SELECTION:
★ ★ ★ ★ ★

Alien (1979)

100 Films’ 100 Favourites #2

In space, no one can hear you scream.

Country: USA & UK
Language: English
Runtime: 117 minutes | 116 minutes (director’s cut)
BBFC: X (1979) | 18 (1987) | 15 (director’s cut, 2003)
MPAA: R

Original Release: 25th May 1979 (USA)
UK Release: September 1979
First Seen: TV, c.2002

Stars
Tom Skerritt (Top Gun, Poison Ivy)
Sigourney Weaver (Ghostbusters, Galaxy Quest)
John Hurt (The Elephant Man, Nineteen Eighty-Four)
Ian Holm (Greystoke: The Legend of Tarzan, Lord of the Apes, The Lord of the Rings: The Fellowship of the Ring)

Director
Ridley Scott (Blade Runner, Prometheus)

Screenwriter
Dan O’Bannon (Dark Star, Total Recall)

Story by
Dan O’Bannon (see above)
Ronald Shusett (King Kong Lives, Total Recall)

The Story
The crew of the deep-space towing vessel Nostromo receive a distress call from an unexplored planet. Contractually obliged to respond, they find a derelict alien spaceship and a field of strange eggs. With one of the crew taken ill they return to their ship, but it soon becomes apparent something else has come with them…

Our Hero
Sigourney Weaver is second-billed as second-in-command Ellen Ripley, but it’s she who’s the voice of reason and, when ignored, the most capable to stand up to the alien threat.

★ ★ ★ ★ ★

SET OF TASKS:
- A) According to the Alien entry, how long does the director's cut run?
- B) Please write the next part of the Alien entry, picking up after its final sentence.
You won't need the lines that come next.

[Source records]
★ ★ ★ ★ ★

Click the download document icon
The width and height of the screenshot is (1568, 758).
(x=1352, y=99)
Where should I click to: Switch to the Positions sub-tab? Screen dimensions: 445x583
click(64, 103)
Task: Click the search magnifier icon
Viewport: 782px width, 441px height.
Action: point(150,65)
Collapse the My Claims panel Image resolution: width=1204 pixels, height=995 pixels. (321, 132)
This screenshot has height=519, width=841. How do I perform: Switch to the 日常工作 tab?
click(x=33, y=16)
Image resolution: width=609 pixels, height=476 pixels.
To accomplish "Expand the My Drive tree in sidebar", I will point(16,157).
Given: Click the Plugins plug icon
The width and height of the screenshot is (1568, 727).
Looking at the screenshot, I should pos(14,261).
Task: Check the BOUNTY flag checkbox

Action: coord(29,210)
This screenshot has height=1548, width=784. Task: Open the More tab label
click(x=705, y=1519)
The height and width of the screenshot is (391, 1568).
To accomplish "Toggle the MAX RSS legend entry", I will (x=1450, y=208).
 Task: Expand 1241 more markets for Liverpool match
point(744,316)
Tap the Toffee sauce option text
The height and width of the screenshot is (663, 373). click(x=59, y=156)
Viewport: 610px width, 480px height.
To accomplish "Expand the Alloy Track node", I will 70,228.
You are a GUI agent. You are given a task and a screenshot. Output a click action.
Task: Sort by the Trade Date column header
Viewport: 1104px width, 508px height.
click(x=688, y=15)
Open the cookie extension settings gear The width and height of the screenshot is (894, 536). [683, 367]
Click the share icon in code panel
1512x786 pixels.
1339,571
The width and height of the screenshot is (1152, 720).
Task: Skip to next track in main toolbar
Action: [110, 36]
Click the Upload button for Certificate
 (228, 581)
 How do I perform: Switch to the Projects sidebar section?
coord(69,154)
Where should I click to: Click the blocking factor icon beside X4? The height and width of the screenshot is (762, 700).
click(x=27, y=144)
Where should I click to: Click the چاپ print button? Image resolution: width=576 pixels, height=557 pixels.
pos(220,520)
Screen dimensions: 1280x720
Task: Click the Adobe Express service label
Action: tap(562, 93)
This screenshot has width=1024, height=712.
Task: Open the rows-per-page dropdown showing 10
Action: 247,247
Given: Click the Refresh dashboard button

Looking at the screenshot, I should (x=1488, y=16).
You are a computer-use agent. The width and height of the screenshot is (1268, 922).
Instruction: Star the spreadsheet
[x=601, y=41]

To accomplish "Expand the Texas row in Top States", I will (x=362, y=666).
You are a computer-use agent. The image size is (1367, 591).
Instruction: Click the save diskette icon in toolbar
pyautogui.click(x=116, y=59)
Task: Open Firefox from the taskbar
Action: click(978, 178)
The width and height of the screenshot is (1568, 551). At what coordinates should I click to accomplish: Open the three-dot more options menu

★ ★ ★ ★ ★

RESPONSES PER TASK:
- A) 116 minutes.

- B)
Our Villain
The Alien, aka the Xenomorph, an ugly, dripping, phallic nightmare, that lurks in the shadows, strikes without warning, has the perfect defence system, and is nigh-on unbeatable.

Best Supporting Character
Ian Holm’s Ash is not all he appears to be… Holm made sacrifices for his art: he hates milk, but had to sit dribbling it from his mouth for take after take.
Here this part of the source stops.